As for the Senate race, he said, “I haven’t been running against anybody. I’ve been running to campaign for re-election.”
In Wyoming, the campaign led to public spats that ensnared even longtime friends.
Former Sen. Alan Simpson drew a stinging family rebuke last year over his support for Enzi. Simpson said Lynne Cheney told him to “shut up” after he refused to sign a football for Cheney’s 15-year-old granddaughter at a Wyoming fundraiser.
On Monday there were no harsh words as Simpson and his wife, Ann, called Liz Cheney.
“We had the most pleasing conversation for 15 minutes or so. We just said, ‘I’m sure it was a tough one. We just know we care about you. We’ve cared about you since you were a little gal, and we’re not going to let this destroy any friendship,” Simpson said.
“I said, ‘I love your old man. He and I did 45 years together and I’m not about to see that relationship (harmed),” Simpson said. “I said, ‘your whole family’s in our DNA,’”
Simpson said Liz Cheney decided at Christmas that “this is a mom thing,” and she needed to be with her family. The Republican primary is scheduled for Aug. 19.

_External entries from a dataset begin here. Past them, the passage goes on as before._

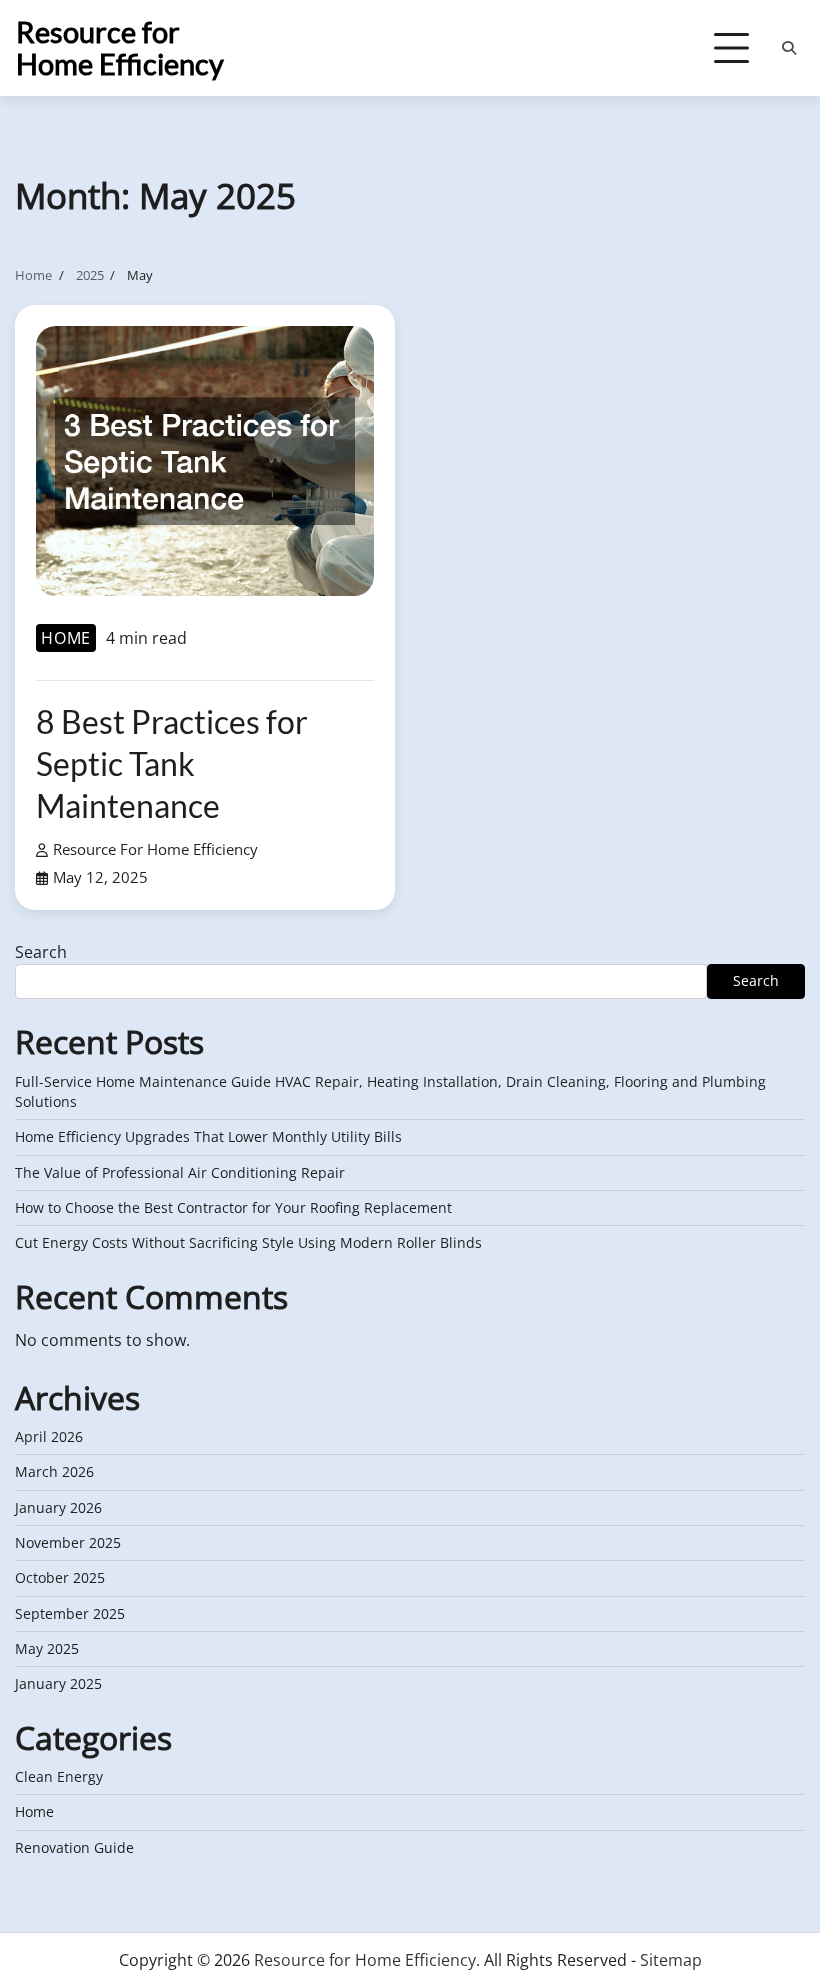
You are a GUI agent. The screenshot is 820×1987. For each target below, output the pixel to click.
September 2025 (70, 1614)
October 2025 (60, 1578)
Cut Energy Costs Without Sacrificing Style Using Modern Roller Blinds (248, 1243)
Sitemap (671, 1960)
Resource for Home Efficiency (120, 47)
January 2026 (58, 1508)
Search (41, 952)
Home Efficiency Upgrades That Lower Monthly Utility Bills (208, 1137)
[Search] (789, 48)
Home (66, 638)
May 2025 (47, 1649)
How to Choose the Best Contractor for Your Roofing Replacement (233, 1208)
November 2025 (68, 1543)
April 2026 (49, 1437)
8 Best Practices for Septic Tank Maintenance (172, 763)
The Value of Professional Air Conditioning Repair (180, 1173)
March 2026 (54, 1472)
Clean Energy (59, 1777)
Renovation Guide (74, 1848)
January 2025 (58, 1684)
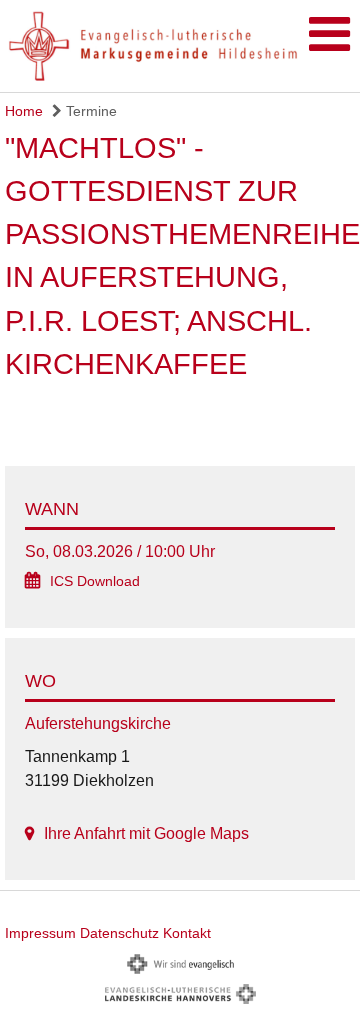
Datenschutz (119, 933)
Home (24, 111)
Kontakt (187, 933)
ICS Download (95, 581)
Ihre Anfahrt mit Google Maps (146, 833)
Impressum (40, 933)
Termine (89, 111)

Despite Cheney’s decision, Simpson and others said they believed she would return to politics.
”Liz is a rising star in Wyoming and national politics and we look forward to her return when the time is right for her and her family,” said Tammy Hooper, chair of the Wyoming Republican Party.
This time, there were several hiccups.
Last summer, Teton County records revealed that Cheney and her husband, Philip Perry, were more than two months late paying property taxes on the $1.6 million home they’d bought in Jackson Hole in 2012.
She said the late payment resulted from a misunderstanding of the terms of closing on the home with views of the Teton Range.
The week after that, The Associated Press reported Cheney had bought a Wyoming resident fishing license despite having lived in the state for less than the required one-year minimum.
Cheney paid a $220 fine for the infraction, records showed.
Bob Loevy, a political science professor at Colorado College in Colorado Springs, recalled Cheney discussing her desire to run for elected office in Wyoming when she was a student of his in the mid-1980s.
“I know it was a longtime ambition of hers,” Loevy said. “But, looking at it as a political scientist, she was attempting a very difficult thing. No matter how great your family’s reputation may be, an incumbent senator is very difficult to beat in what is essentially a one-party area.”